Category: Version Control

Shitty finding of the month: VSS hates special characters in file name

Just so you still-stuck-in-VSS-devs know that if your file name contains certain valid Windows file name special characters, such as the percentage “%”, then you’re doomed for not being able to add that file to VSS since the genius source control doesn’t do special character escape while executing the check-in command and will politely show you the syntax error dialog box:

VSS showing syntax error when processing files with special characters

Now, wag your finger to you-know-who.


Best SVN options out there?

First of all, let me vent this: VSS sucks, period. What was the latest release of it? VSS 2005. It was 5 years ago and Microsoft never released updates to the server knowing that it corrupts source files on a regular base.

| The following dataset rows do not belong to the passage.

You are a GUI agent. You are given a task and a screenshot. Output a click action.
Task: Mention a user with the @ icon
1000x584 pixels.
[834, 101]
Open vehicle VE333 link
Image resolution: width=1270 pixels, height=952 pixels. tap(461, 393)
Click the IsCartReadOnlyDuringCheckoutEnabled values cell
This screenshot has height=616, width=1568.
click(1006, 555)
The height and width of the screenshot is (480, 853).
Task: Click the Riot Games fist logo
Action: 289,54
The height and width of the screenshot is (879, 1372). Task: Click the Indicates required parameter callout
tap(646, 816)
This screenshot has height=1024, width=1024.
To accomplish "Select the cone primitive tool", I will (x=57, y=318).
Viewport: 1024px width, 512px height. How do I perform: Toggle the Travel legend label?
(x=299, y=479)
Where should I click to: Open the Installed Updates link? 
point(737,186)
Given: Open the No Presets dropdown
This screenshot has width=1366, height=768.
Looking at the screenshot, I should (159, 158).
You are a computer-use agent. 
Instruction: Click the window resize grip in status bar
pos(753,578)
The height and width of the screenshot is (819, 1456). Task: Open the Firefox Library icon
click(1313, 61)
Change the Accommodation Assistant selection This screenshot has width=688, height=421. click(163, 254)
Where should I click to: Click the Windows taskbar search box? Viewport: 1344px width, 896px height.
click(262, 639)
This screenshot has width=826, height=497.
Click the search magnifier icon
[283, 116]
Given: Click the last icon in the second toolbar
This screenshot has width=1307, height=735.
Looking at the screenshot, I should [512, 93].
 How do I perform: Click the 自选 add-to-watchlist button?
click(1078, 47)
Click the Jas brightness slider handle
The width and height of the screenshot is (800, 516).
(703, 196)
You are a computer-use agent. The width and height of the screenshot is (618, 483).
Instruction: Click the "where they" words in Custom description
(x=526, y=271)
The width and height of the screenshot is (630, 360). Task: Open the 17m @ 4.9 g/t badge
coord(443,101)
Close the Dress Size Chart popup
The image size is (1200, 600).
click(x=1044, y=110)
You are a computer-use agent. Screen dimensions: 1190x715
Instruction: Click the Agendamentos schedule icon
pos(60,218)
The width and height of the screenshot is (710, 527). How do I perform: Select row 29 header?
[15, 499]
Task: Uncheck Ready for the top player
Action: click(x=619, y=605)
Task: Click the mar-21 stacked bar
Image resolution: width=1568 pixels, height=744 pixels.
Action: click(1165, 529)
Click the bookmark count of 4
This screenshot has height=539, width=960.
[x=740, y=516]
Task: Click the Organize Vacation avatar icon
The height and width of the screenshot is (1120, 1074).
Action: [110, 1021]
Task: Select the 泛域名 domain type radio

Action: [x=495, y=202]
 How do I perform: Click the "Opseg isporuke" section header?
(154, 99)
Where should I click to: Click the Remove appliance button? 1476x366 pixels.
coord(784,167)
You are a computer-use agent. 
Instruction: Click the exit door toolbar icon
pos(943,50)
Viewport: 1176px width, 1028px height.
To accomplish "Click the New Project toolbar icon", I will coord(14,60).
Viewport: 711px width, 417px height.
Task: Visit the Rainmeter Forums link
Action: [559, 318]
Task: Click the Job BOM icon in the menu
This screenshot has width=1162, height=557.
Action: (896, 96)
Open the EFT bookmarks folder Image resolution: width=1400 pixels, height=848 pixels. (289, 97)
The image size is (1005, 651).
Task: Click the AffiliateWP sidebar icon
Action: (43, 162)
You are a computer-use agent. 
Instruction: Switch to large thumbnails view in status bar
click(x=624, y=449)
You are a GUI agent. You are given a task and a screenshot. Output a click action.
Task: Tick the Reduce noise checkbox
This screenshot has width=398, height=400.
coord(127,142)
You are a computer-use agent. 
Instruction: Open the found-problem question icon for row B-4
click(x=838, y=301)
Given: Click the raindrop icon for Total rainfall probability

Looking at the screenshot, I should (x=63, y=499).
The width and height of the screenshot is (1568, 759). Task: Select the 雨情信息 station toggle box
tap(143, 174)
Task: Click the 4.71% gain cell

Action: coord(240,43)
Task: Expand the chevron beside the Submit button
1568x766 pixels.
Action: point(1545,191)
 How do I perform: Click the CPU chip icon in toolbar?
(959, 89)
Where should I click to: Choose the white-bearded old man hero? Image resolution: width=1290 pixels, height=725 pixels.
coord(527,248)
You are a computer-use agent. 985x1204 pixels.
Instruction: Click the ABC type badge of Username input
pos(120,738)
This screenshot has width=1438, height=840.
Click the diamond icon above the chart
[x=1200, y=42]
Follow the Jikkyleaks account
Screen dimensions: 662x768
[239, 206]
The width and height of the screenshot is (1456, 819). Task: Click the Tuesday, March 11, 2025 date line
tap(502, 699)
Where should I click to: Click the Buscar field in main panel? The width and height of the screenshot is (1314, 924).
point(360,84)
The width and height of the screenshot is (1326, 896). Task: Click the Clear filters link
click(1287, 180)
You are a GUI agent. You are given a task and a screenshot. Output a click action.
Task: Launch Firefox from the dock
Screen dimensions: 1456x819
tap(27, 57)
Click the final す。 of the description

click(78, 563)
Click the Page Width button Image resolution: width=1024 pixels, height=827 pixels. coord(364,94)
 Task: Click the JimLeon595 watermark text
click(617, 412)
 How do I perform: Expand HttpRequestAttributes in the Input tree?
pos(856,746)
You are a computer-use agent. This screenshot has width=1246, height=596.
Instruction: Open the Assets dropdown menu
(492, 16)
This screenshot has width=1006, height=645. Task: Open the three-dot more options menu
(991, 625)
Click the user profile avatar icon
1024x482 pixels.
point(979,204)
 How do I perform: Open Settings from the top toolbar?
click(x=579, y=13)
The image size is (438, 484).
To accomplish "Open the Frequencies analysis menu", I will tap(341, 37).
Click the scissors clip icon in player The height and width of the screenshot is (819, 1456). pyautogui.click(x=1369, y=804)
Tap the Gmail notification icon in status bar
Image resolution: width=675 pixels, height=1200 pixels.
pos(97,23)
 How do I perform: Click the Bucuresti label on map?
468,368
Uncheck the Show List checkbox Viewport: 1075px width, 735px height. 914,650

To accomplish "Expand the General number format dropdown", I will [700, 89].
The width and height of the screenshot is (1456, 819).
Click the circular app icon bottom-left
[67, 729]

Now, back to the topic. Why I went for SVN at last? VSS’s successor TFS is not a bad option either but it’s not just expensive but also only available on Windows Server 2003/2008. So individual developers or small business would (most likely) never consider it as a viable option. SVN is like Linux in the OS world, it’s open, and has a lot of free and wonderful implementations. With different options out there, you can almost get the same result as using TFS, and maybe even better.

Let’s focus on version control this time. In my opinion, the biggest advantage that SVN offers over the legacy VSS is branching. Multiple developers can create their own branch of a project and work on it without been disturbed by other people’s change, and merge their works back to the main tree later on. There are a lot of free SVN servers and clients out there that provide you comprehensive support for this model.

If you are an individual developer

You should consider one of the best free SVN client out there: TortoiseSVN. TortoiseSVN is a Windows Explorer shell extension. It integrates into the right click menu in Explorer:
TortoiseSVN Menu

The best part about TortoiseSVN is that it is capable of creating a local SVN repository itself. So you don’t need to install an SVN server. If you or your team is working within a LAN environment, you can simply create this reposition at a shared folder and have everyone else connect to it. It has a repository browser comes with it and supports all features you could possibly need for a small team.

If you are a .NET developer, then the downside of TortoiseSVN is that it’s not a plug-in for Visual Studio. So you don’t get the nice menus. But fear not my warriors, CallabNet has a perfect VS plug-in for you, and it’s free: AnkhSVN.

Let’s use Visual Studio as an example. After installing AnkhSVN, you get the nice right-click menu in your Solution Explorer, as well as a Subversion Repository Explorer accessible via the toolbar button AnkhSVN Button or by pressing Ctrl-K, R.
AnkhSVN Visual Studio Menu

AnkhSVN works with any SVN repository including the local repository created by TortoiseSVN. Essentially making it a local equivalent option to TFS when everything’s still completely free.

If you are in a team environment

Honestly, IMO, the above mentioned option suits a lot of collaboration needs for a small development team already. But in case a proper SVN server is required for external access via HTTP or HTTPS, there are 2 excellent free options out there as well:

  1. CollabNet Subversion Edge server. If you are going for AnkhSVN, you should also consider there free SVN server. It has a web management interface and sets up a HTTP service for any compatible SVN clients.
  2. VisualSVN Server. Similar to CollabNet Subversion Edge but providing HTTPS capability as an extra. Also comes with a management application instead of using a web interface. While this server is free, their Visual Studio plug-in is not. But, the server works with all compatible SVN clients like AnkhSVN and TortoiseSVN.